Abstract Introduction Sleep inertia is well-defined experimentally in normal subjects. Although it is reported to occur commonly in patients with idiopathic hypersomnia, it has been less well-defined across hypersomnia conditions. Methods The Hypersomnia Foundation, in consultation with authors (LMT, DLB), created a questionnaire of hypersomnolence symptoms and recruited participants. Questionnaires were completed online or via mail, using the Coordination of Rare Diseases at Sanford (CoRDS) rare-disease registry platform.

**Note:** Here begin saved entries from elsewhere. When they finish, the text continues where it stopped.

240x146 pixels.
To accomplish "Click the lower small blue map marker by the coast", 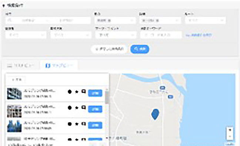I will (x=170, y=97).
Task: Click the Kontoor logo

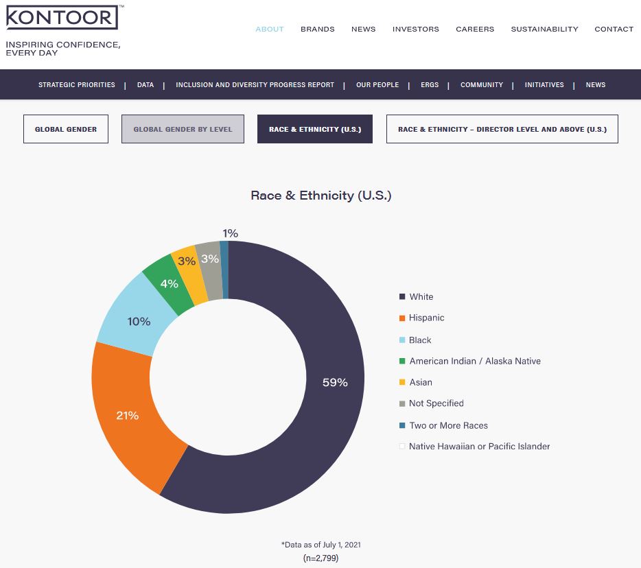Action: [62, 17]
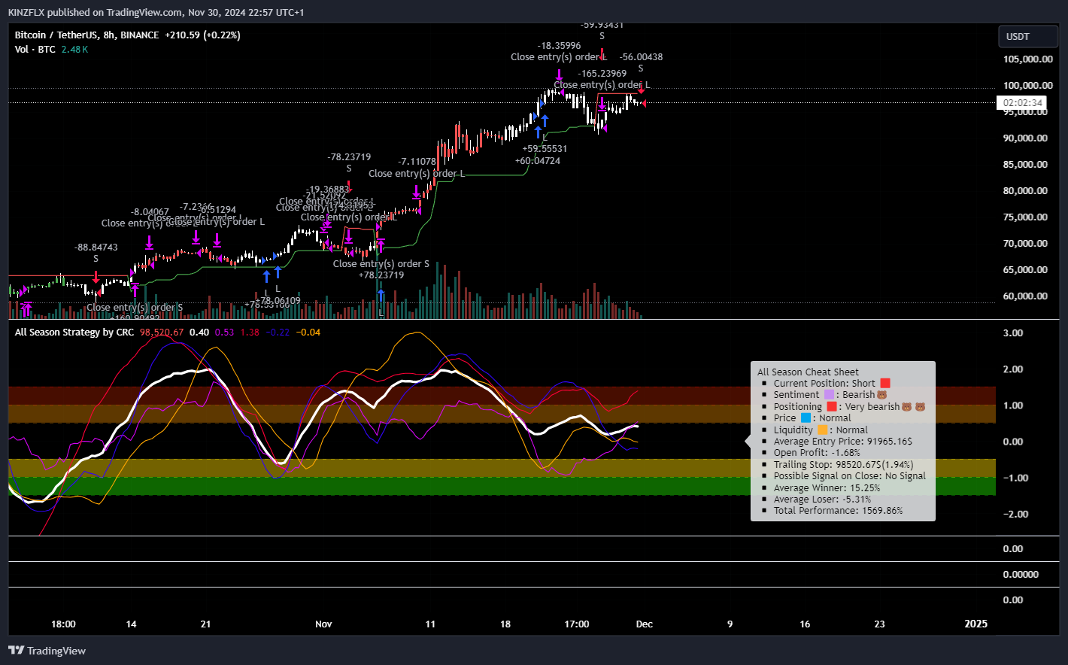Click the purple Sentiment color swatch

[830, 395]
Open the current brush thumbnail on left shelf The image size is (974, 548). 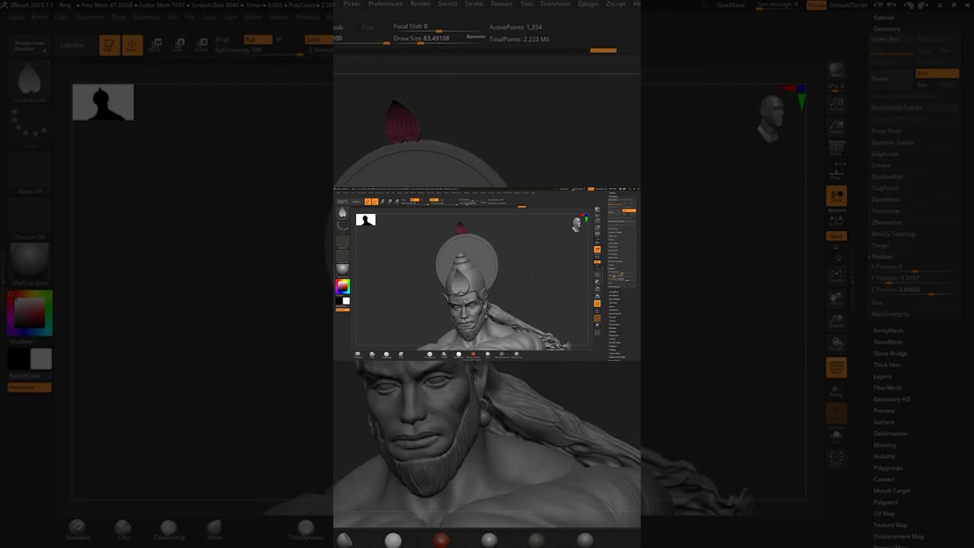pyautogui.click(x=30, y=80)
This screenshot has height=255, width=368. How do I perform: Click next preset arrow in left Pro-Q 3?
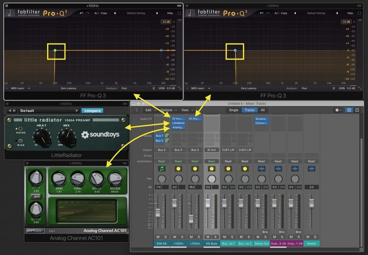[157, 13]
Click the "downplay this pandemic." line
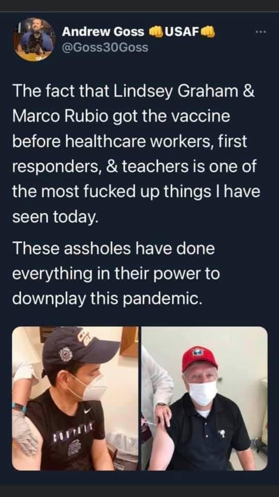 [107, 298]
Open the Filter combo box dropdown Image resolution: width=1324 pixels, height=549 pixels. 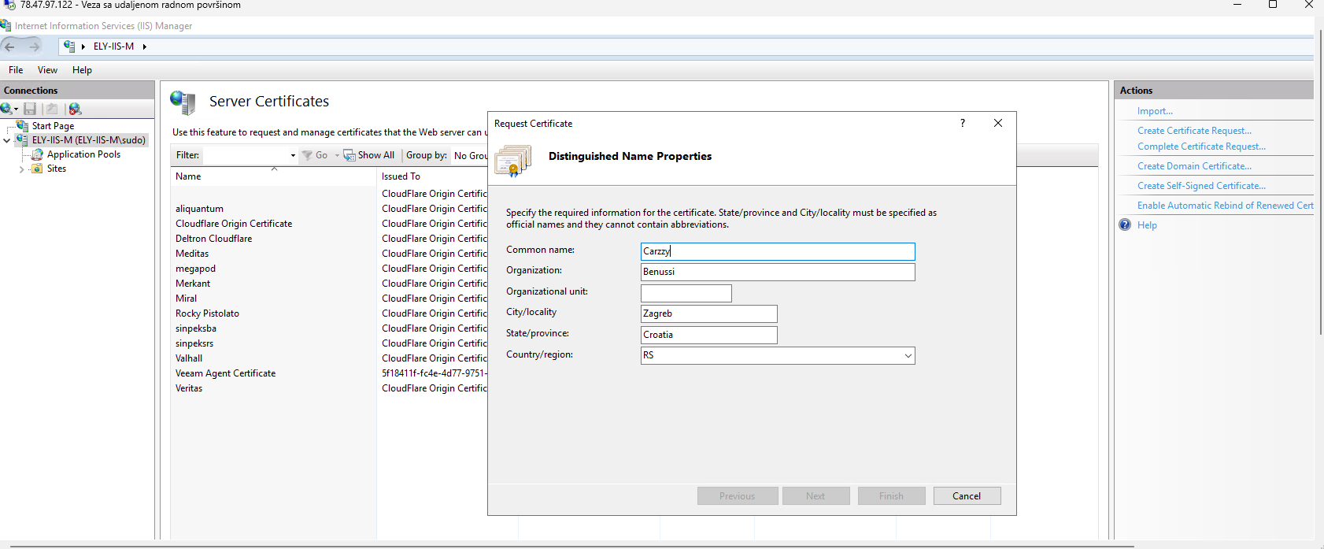[x=293, y=156]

Participants (mean age 37.3 years, SD = 12.9; 84.4% female; 97.4% Caucasian) in the registry with physician-diagnosed Idiopathic Hypersomnia (IH) (n = 294), Narcolepsy Type I (NT1) (n = 39) or NT2 (n = 33) reported categorical frequencies of 5 symptoms related to clinically-relevant sleep inertia. We collapsed categories of response and defined sleep inertia by whether each occurred nearly every day or more. Differences across groups were compared using Chi-square or Fisher exact test, as appropriate. In the case of significant differences, pairwise comparisons via Chi-square were performed with Bonferroni correction for multiple comparisons. Results Features of sleep inertia were common among those with IH: (a) Not feeling rested after night sleep (97.5%); (b) Difficulty with morning awakening (82.5%); (c) Not feeling rested after a nap (73.8%); (d) Trouble functioning with normal alertness upon awakening (64.5%); and (e) Needing multiple alarms (57.2%). There was a main effect of group for each of the five sleep inertia features considered separately (all p-values below 0.01). All sleep inertia features except (e) were more frequently present in IH than NT1. Differences between IH and NT2 were significant for greater sleep inertia in the IH group on features (a), (c), and (e). Conclusion Features of sleep inertia are widespread in people with IH, more so than in NT1. Somewhat more overlap of symptomatology between patients with IH and NT2 was present. The apparently greater phenomenological similarity between NT2 and IH implies that biomarkers should be more similar between these 2 diagnostic groups, rather than when compared to NT1. Further development of objective markers of sleep inertia in clinical settings should validate these findings. Support (If Any) K23-NS083748 (LMT).